インドのドタキャンに翻弄される安倍外交

巨大経済圏構想「RCEP」が頓挫した深刻な内情

単に巨大な経済圏をつくるだけではなく、電子商取引や知的財産についても、TPP(環太平洋経済連携協定)に匹敵する厳格なルールを導入するという高い理想も示してきた。

2018年7月に日本で開かれたRCEP閣僚会合でのスピーチは、安倍首相の思い入れをよく示している。

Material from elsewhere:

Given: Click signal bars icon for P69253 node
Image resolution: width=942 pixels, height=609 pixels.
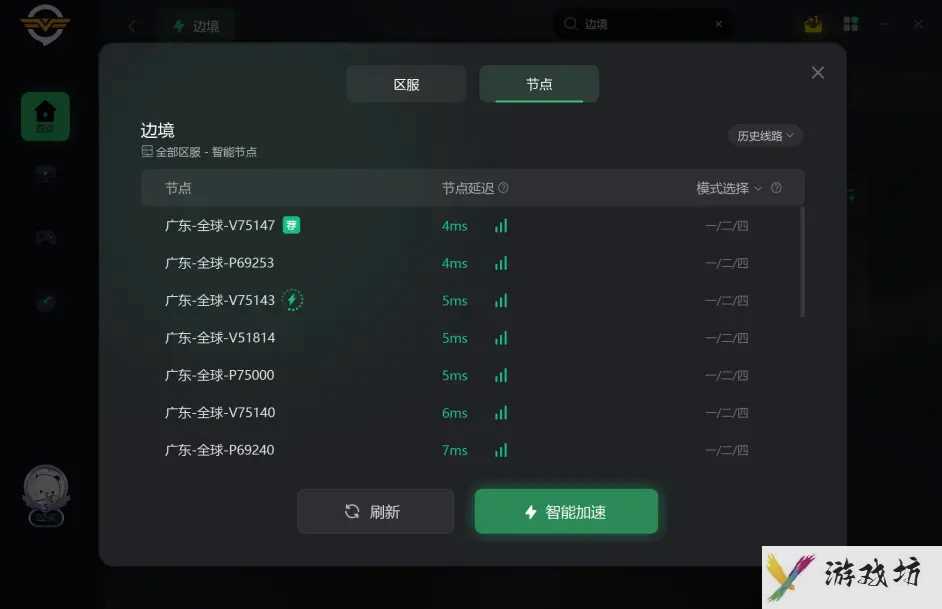Looking at the screenshot, I should [x=501, y=263].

「電子商取引の自由なルールをつくり上げる。そうすることで、ヤンゴンの街中で観光客を相手にココナッツオイルを売ってきた小さな企業にも、インターネットを通じて35億人のマーケットという大きなチャンスが生まれる。知的財産をしっかりと保護するルールを整備する。そうすることで、オーストラリアで開発された最先端の血液検査キットを誰もが使えるようになる」

RCEP最大の障害はインドの抵抗

とはいえ、RCEPに参加する16カ国の発展水準はばらばらだ。1人当たり名目GDPでみれば、トップのシンガポール(6万4041ドル)と最下位のミャンマー(1298ドル、いずれも2018年)とは50倍の開きがある。それだけに交渉は難航を極めた。

とくに最大の障害だったのが、1人当たりGDPで16カ国中、下から3番目であるインドの抵抗だ。長らく輸入代替政策をとってきた国だけに、市場開放への意欲は高くない。それをなんとかつなぎとめてきたのが日本である。

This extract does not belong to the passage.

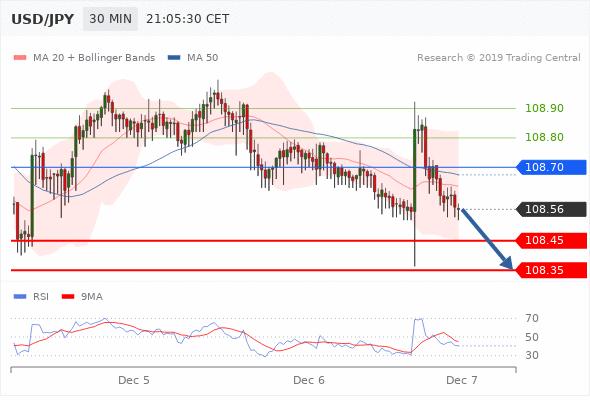Click the Research © 2019 Trading Central credit
Screen dimensions: 590x400
499,58

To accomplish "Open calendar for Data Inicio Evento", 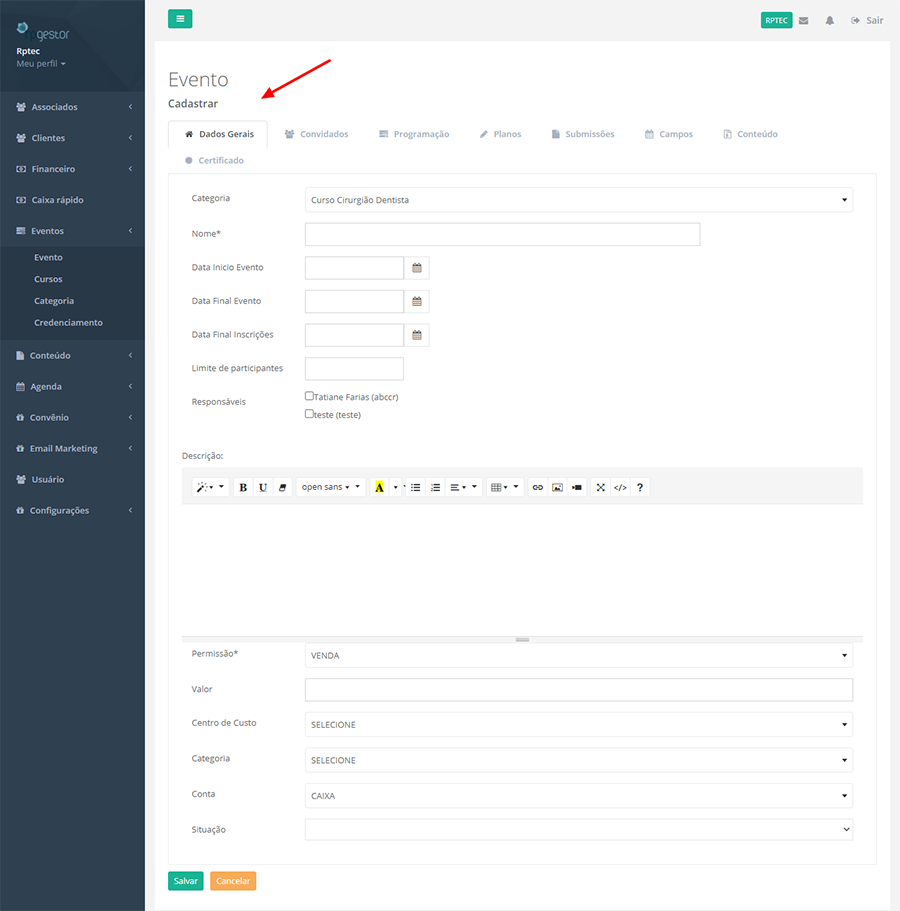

TPP並みの自由化を求める日本に対し、消極的な姿勢を示してきたのは中国も同じ。ところが、米中摩擦の激化によって中国はRCEPに活路を求め、交渉に積極的になった。こうなると、インドの存在が合意の障害として際立ってしまう。

「自分たちこそRCEPの主人公」という自負が強いASEAN諸国にはインドに対するフラストレーションがたまっており、今年6月にはマレーシアのマハティール首相が「当面は(ASEANと日中韓の)13カ国で合意すればいい」と、インド外しを求めた。中国もインドを除外した交渉を何度か呼びかけてきたが、日本がインドをかばってきた。